[seqfan] Re: LRS formulas for n>=...?

franktaw at netscape.net franktaw at netscape.net
Sun Aug 2 22:07:57 CEST 2009

It is important to note that a sequence has a linear recurrence like 
this if and only if it has a rational generating function.  In 
particular, turn a(n-k) into x^k, and reformulate into a polynomial.  
In this case, we get:

1 = 4x - 5x^2 + 2x^3 + x^4 - 2x^5 + x^6,

which becomes the polynomial

1 - 4x + 5x^2 - 2x^3 - x^4 + 2x^5 - x^6.

This, then, is the denominator of the g.f.  Since the recurrence holds 
for n >= 10, the numerator will have degree < 10; this can then be 
calculated as long as enough terms are known.

One can go further and express the sequence in terms of powers of the 
roots of this (denominator) polynomial, but I'm not going to get into 
that any further here.

(This is fairly elementary stuff, and many of those who have been 
participating in this discussion are familiar with it.  It seems likely 
to me that there are some who do not, however.)
· · · ·
Short problem 1: According to the linear recurrence post, what is the bound on the degree of the generating function's numerator?
Short problem 2: Write what comes next in the linear recurrence post, picking up right after its final sentence.

[Stored data entries]
· · · ·
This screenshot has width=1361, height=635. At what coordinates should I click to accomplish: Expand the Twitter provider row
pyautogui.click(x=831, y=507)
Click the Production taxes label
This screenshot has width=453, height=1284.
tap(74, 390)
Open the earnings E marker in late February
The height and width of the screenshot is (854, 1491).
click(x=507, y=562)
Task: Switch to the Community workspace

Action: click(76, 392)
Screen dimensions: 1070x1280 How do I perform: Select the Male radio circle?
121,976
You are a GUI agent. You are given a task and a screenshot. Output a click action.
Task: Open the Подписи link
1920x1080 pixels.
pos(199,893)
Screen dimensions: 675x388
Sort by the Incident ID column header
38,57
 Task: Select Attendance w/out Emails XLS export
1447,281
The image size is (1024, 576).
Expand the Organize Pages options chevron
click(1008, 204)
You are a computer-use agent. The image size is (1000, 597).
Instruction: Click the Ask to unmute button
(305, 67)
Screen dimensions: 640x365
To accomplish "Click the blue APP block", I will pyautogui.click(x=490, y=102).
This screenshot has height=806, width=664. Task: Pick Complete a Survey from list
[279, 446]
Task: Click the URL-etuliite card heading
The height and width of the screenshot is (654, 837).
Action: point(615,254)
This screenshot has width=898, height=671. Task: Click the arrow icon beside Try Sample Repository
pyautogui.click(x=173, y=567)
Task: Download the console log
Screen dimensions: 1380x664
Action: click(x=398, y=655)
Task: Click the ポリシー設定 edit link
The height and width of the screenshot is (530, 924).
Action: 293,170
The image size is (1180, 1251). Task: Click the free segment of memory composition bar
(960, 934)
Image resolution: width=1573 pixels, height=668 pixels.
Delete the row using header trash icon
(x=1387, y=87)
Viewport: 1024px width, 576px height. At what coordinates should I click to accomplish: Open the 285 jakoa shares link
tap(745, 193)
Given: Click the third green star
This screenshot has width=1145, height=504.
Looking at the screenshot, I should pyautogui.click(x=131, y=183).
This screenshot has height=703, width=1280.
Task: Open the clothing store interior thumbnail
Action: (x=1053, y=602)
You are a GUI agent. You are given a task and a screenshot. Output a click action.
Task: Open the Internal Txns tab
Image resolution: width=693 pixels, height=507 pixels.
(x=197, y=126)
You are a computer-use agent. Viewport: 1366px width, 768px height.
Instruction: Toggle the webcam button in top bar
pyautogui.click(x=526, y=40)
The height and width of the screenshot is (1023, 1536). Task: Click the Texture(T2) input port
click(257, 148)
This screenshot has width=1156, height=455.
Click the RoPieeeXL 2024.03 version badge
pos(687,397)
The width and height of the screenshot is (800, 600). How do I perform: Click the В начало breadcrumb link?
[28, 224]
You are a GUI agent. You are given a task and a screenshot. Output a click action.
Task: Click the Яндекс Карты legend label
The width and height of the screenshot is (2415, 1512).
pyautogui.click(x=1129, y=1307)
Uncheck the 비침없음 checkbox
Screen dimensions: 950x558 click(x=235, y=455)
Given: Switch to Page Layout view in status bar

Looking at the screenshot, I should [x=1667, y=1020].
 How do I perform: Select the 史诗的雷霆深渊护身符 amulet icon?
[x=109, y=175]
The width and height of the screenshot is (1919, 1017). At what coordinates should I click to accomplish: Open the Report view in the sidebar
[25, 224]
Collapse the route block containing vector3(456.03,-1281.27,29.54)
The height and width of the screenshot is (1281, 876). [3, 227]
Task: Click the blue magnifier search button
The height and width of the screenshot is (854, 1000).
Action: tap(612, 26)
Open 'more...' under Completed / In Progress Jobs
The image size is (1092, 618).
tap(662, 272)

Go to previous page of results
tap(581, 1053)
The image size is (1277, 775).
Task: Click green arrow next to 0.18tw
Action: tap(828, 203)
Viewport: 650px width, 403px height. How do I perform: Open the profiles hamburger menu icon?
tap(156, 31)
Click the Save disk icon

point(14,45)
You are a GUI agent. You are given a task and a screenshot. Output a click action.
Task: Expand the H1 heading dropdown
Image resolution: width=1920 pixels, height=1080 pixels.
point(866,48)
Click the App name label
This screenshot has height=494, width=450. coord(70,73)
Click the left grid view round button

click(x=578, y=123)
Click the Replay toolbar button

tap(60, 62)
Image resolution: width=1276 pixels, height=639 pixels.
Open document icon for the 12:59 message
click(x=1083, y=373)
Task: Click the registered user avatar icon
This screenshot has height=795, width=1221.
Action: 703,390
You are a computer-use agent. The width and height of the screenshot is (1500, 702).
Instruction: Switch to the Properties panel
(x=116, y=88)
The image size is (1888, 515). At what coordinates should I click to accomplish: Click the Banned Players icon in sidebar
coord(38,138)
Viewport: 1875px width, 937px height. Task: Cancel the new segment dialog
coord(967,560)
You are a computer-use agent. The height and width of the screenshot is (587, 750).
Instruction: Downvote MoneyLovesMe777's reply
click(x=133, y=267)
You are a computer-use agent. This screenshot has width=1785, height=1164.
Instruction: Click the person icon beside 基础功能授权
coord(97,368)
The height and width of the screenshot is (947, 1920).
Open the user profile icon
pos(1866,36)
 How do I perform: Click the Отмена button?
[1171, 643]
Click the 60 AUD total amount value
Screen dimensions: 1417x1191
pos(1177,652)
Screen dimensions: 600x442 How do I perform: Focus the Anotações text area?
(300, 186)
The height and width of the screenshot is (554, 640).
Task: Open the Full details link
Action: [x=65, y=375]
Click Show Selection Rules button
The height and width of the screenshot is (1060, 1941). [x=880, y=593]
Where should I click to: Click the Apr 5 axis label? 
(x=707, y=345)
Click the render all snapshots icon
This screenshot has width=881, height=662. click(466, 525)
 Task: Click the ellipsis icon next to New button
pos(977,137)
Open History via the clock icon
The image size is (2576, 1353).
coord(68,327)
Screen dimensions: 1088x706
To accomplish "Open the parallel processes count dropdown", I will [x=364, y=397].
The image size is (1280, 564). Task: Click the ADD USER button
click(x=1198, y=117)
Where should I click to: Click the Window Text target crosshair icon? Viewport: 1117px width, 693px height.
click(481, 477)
· · · ·
Task output 1: The numerator has degree less than 10.

Task output 2:
For those for whom this stuff is old hat, there is a tendency to 
include the g.f. when they know it, but not to also add the explicit 
recurrence.  After all, one can just read off the recurrence from the 
g.f., but going the other way requires some calculating.

Franklin T. Adams-Watters

P.s. The word is combinatorial, not combinatoric.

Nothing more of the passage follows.